EM leadership, funding could remain stable
All the sources doubt DOE’s nuclear cleanup office ranks high on Trump’s second-term priorities and they say that’s fine.
A conservative policy document, Project 2025, published in 2023 by Trump supporters said some states and DOE contractors have viewed the Environmental Management office as a jobs program. The document said DOE could do more to speed cleanup at the Hanford Site in Washington state and other federal nuclear properties.
Nobody who spoke to the Monitor for this story expected deep cuts in Environmental Management’s multi-billion-dollar budget or anticipates Trump 2.0 to be in any hurry to replace acting cleanup boss Candice Robertson with a political appointee.
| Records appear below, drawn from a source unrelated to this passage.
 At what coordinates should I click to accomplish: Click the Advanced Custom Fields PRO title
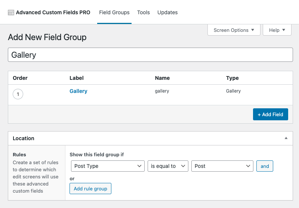[x=53, y=12]
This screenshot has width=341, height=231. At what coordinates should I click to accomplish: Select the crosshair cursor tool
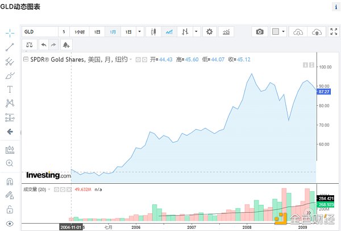tap(10, 32)
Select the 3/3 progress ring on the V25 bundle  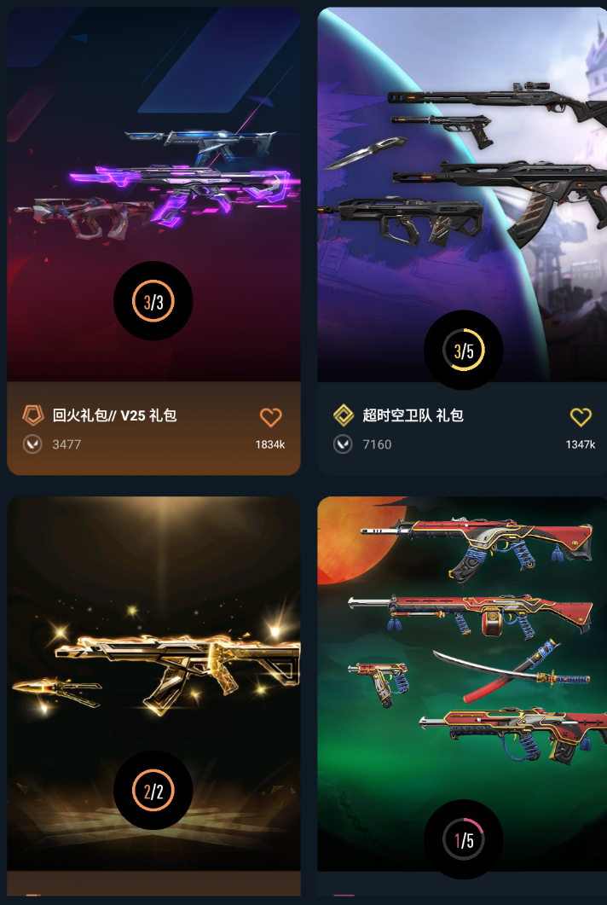[153, 301]
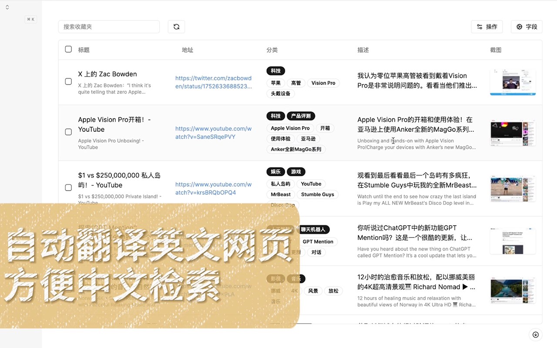Toggle the select-all checkbox in the header
The image size is (557, 348).
click(x=68, y=49)
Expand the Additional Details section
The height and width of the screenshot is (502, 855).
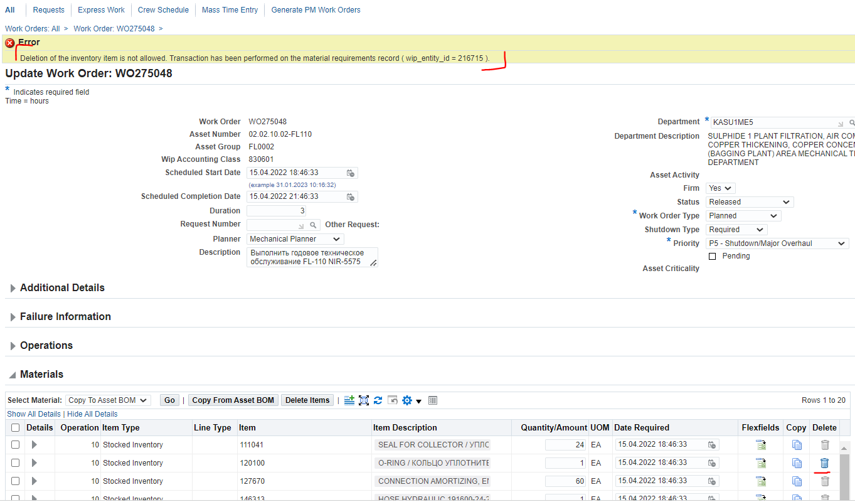pyautogui.click(x=13, y=288)
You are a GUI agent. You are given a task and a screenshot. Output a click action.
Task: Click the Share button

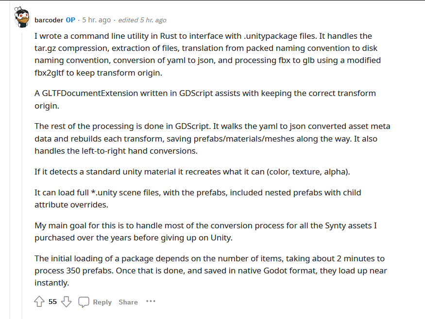pyautogui.click(x=128, y=302)
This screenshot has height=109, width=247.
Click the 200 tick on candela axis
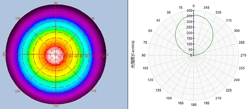click(x=189, y=33)
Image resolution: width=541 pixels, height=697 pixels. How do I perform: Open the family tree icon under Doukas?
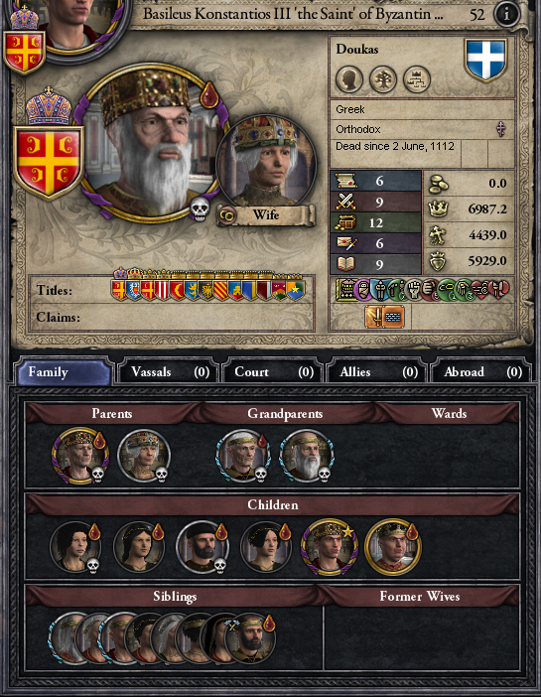pyautogui.click(x=383, y=79)
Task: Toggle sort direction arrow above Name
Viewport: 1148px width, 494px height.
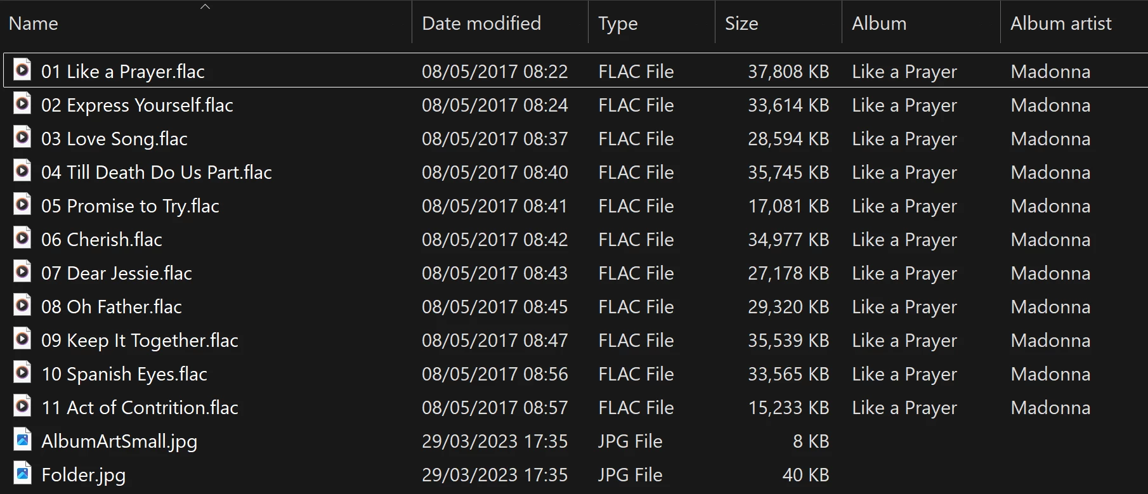Action: point(205,6)
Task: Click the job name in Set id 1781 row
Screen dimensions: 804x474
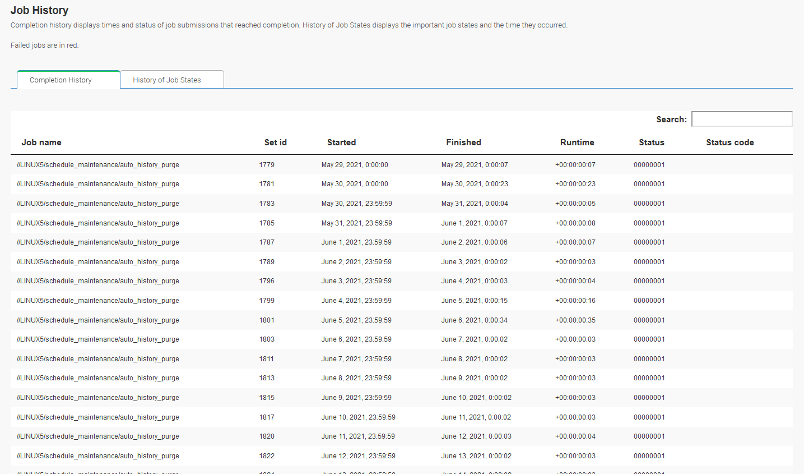Action: pos(98,184)
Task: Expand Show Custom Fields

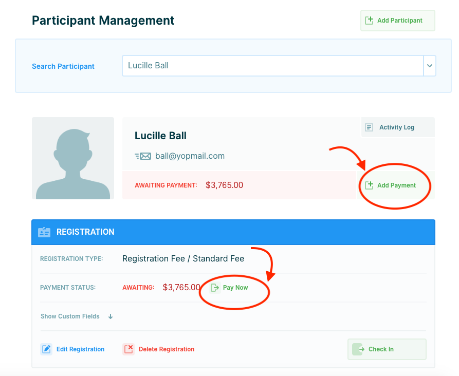Action: tap(70, 316)
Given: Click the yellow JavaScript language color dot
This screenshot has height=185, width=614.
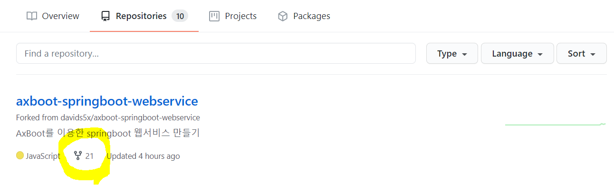Looking at the screenshot, I should tap(20, 156).
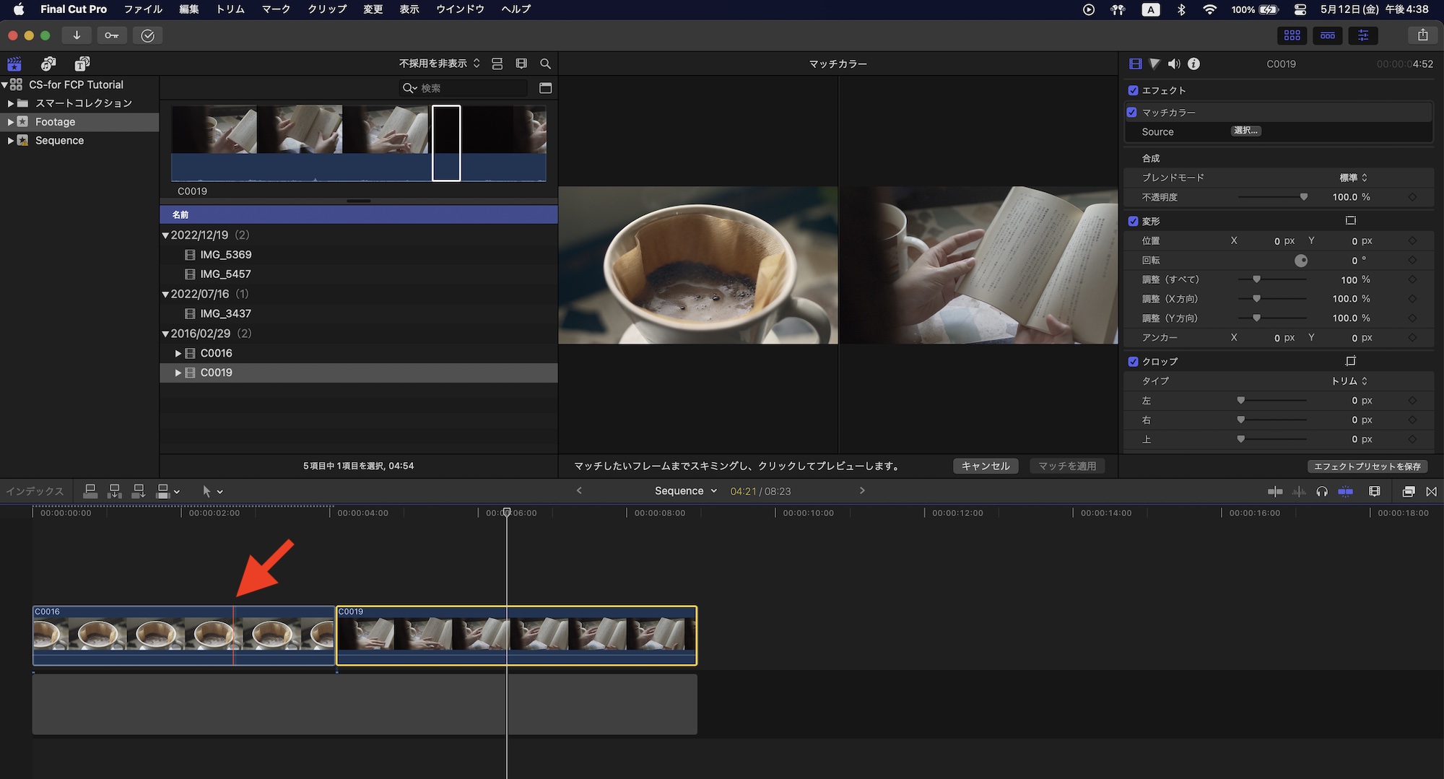Toggle the クロップ crop checkbox

tap(1133, 362)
So far there is only modest chatter on weapons complex political appointments by the new administration as many feds and contractors are only just “turning their laptops back on” following the holidays, one source said.
President-elect Trump’s choice for secretary of energy, Liberty Energy CEO Chris Wright, is scheduled for a confirmation hearing next week. No announcement has been made about a deputy secretary yet. Some sources said a couple of names from the first Trump term have already been mentioned: James Danly, a former chair of the Federal Energy Regulatory Commission, as well as Paul Dabbar, a former undersecretary of science at DOE during Trump’s first term.
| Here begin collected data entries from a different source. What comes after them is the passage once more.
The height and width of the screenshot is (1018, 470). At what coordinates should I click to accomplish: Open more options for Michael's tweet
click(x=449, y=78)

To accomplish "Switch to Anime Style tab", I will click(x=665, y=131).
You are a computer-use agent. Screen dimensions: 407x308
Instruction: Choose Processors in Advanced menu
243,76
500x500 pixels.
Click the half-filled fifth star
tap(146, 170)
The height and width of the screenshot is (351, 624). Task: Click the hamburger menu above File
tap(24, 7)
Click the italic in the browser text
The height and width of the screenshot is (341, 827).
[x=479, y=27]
There is concern voiced by some about a new non-governmental entity called the Department of Government Efficiency that will target government waste and be co-piloted by Elon Musk. Musk, who owns Tesla, SpaceX and the X social media platform, is a major Trump donor and has dubbed himself Trump’s “first buddy.”
During an earnings call last month, the CEO of government contractor Amentum, which has merged with Jacob’s government business, downplayed the chances of national security programs being targeted for budget cuts.
The feeling is that DOE offices dealing with renewable energy, energy efficiency, diversity and climate change are far more likely to have funding cuts, people told the Monitor this week.
Some sources said to watch what happens with DOE’s Cleanup to Clean Energy program after the Biden administration leaves. The program is tapping thousands of acres of underused land at nuclear-weapon sites for carbon-free electric generation. DOE has selected companies to negotiate lease agreements at several nuclear sites. A couple of sources said the Trump team might redirect this effort toward greater emphasis on small nuclear reactors at locations like the Savannah River Site in South Carolina.
Workforce issues could still loom large as DOE and Environmental Management continue efforts to replace waves of retirees with new staff.
At the end of fiscal 2023, there were 263 vacant positions at the cleanup office and 44% of its staff will be eligible for retirement by 2030, the Government Accountability Office said in a July report. The report said Environmental Management lacks a national policy on remote work.
The Musk-led Department of Government Efficiency has targeted remote work in an effort to get more employees back into the office. An industry source said most DOE contractors got employees back to the jobsite after the COVID-19 pandemic.
At some sites with unionized labor, post-COVID inflation has affected bargaining. Herman Potter, retiring United Steelworkers Local 689 president at the Portsmouth Site in Ohio, said price increases that followed the pandemic pushed union labor to seek higher cost-of-living wage increases.
On the business side, 2024 was “a banner year” for procurement in the weapons complex, one industry source said, adding there will be fewer big solicitations in 2025.
The biggest prize of 2024, which was laboriously litigated before a final award, was a new decade-long liquid waste contract at the Hanford Site potentially worth up to $45-billion. Hanford’s Waste Treatment and Immobilization Plant is expected to start turning some low-level radioactive waste into glass form by August.
Elsewhere, Environmental Management awarded a new operations contract, including depleted uranium hexafluoride (DUF6) conversion at the Portsmouth and Paducah sites. That contract has been protested. DOE has also awarded a new cleanup contract at the West Valley Demonstration site in New York state.
By contrast, in fiscal year 2025, expected awards include the relatively smaller Portsmouth Infrastructure Site Services contract.